- SOURCE EXTRACT:

****

- Born: July 23, 1936 (age 90) Szczecin, Poland
- Education: Heidelberg Montpellier
- Occupation: professor

= Christian Tomuschat =

German jurist

Christian Tomuschat (born 23 July 1936 in Stettin, Germany (now Szczecin, Poland)) is a German jurist. He is emeritus professor of public international law and European law at the Humboldt University in Berlin and is a former member of the UN Human Rights Committee and the UN's International Law Commission.

==Career==
After his graduation in 1955 in Stuttgart, he studied law in Heidelberg and Montpellier, and earned his doctorate in 1970. From 1972 to 1995, he held the Chair of Public Law at the University of Bonn.

In 1994 he chaired the UN-sponsored Historical Clarification Commission (CEH), after the conclusion of peace accords between the Guatemalan government and the guerrillas in December 1996, which worked to investigate human rights abuses committed during the Guatemalan Civil War and published its final report on 25 February 1999.

Since 1995 he has been a member of the Berlin-Brandenburg Academy of Sciences and, since April 2003, an honorary Doctor of Law at the University of Zurich. Since April 1995, he holds the Chair of Public and European Law at the Humboldt University in Berlin. In May 2006, he was awarded the Order Pour le Mérite and, in October 2007, he was awarded the Grand Cross of Merit with Star.

****

- INPUT DATA:
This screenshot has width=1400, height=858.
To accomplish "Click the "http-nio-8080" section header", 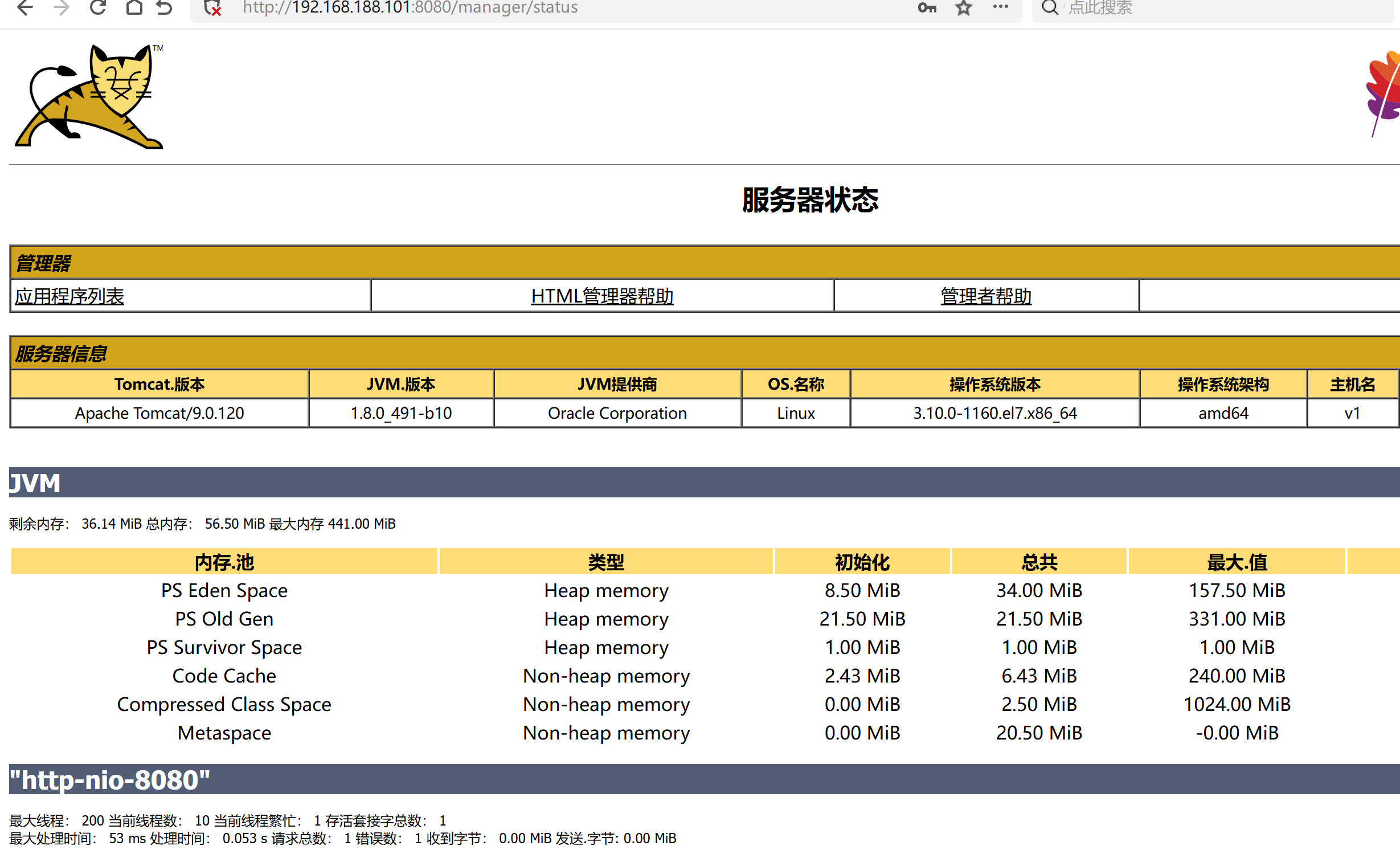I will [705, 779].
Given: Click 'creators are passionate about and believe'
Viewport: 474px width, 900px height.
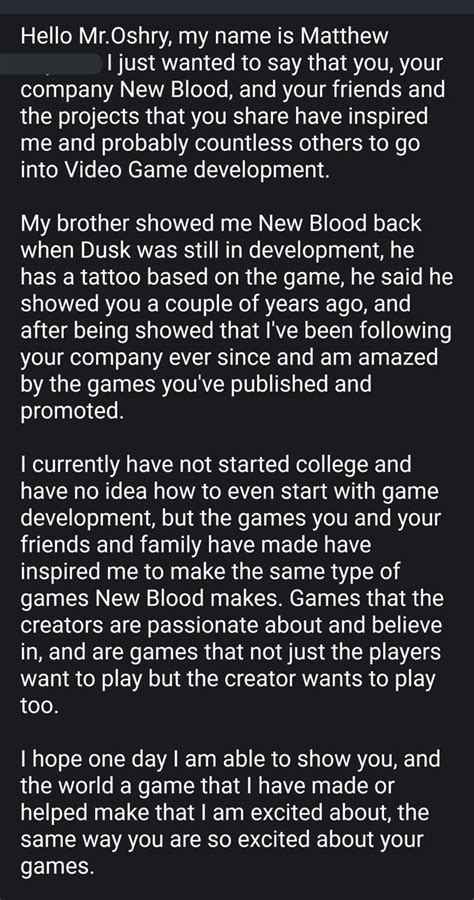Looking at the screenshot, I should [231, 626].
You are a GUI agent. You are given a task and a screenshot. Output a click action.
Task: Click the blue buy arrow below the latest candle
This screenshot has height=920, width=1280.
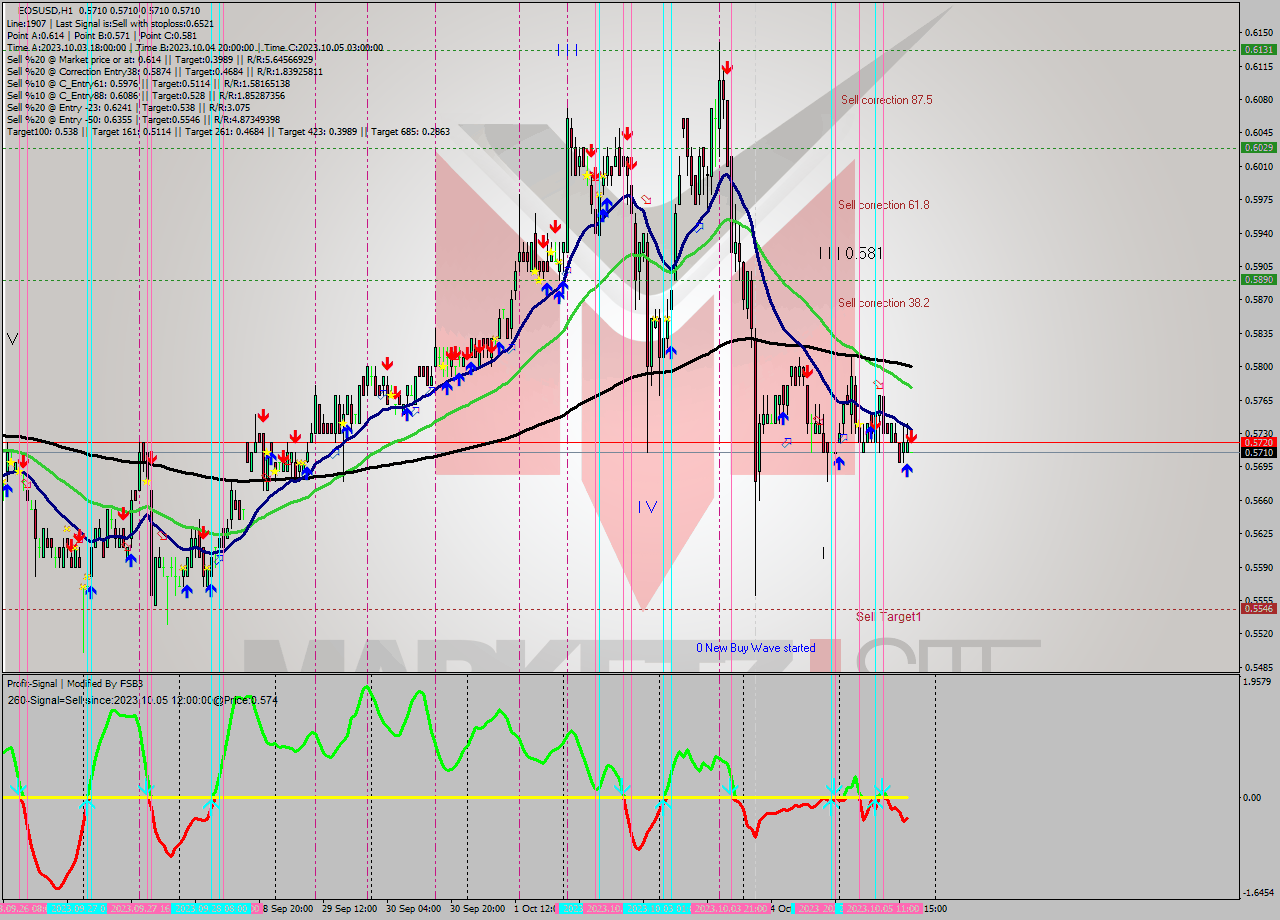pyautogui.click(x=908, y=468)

****

- WRITTEN PROBLEM 1: Rewrite the passage of the Christian Tomuschat biography starting at "- Born: July" and ending at "University of Bonn.", switching "Montpellier" to "Strasbourg".
- WRITTEN PROBLEM 2: Extract the lines of the records starting at the line that contains "Given: Click 'creators" and ending at the last line of the records, copying them exactly. Leave the pictures out.
The records are unrelated to the biography above.

- FULL SOLUTION 1:
- Born: July 23, 1936 (age 90) Szczecin, Poland
- Education: Heidelberg Strasbourg
- Occupation: professor

= Christian Tomuschat =

German jurist

Christian Tomuschat (born 23 July 1936 in Stettin, Germany (now Szczecin, Poland)) is a German jurist. He is emeritus professor of public international law and European law at the Humboldt University in Berlin and is a former member of the UN Human Rights Committee and the UN's International Law Commission.

==Career==
After his graduation in 1955 in Stuttgart, he studied law in Heidelberg and Strasbourg, and earned his doctorate in 1970. From 1972 to 1995, he held the Chair of Public Law at the University of Bonn.

- FULL SOLUTION 2:
Given: Click 'creators are passionate about and believe'
Viewport: 474px width, 900px height.
Looking at the screenshot, I should [231, 626].
You are a GUI agent. You are given a task and a screenshot. Output a click action.
Task: Click the blue buy arrow below the latest candle
This screenshot has height=920, width=1280.
pyautogui.click(x=908, y=468)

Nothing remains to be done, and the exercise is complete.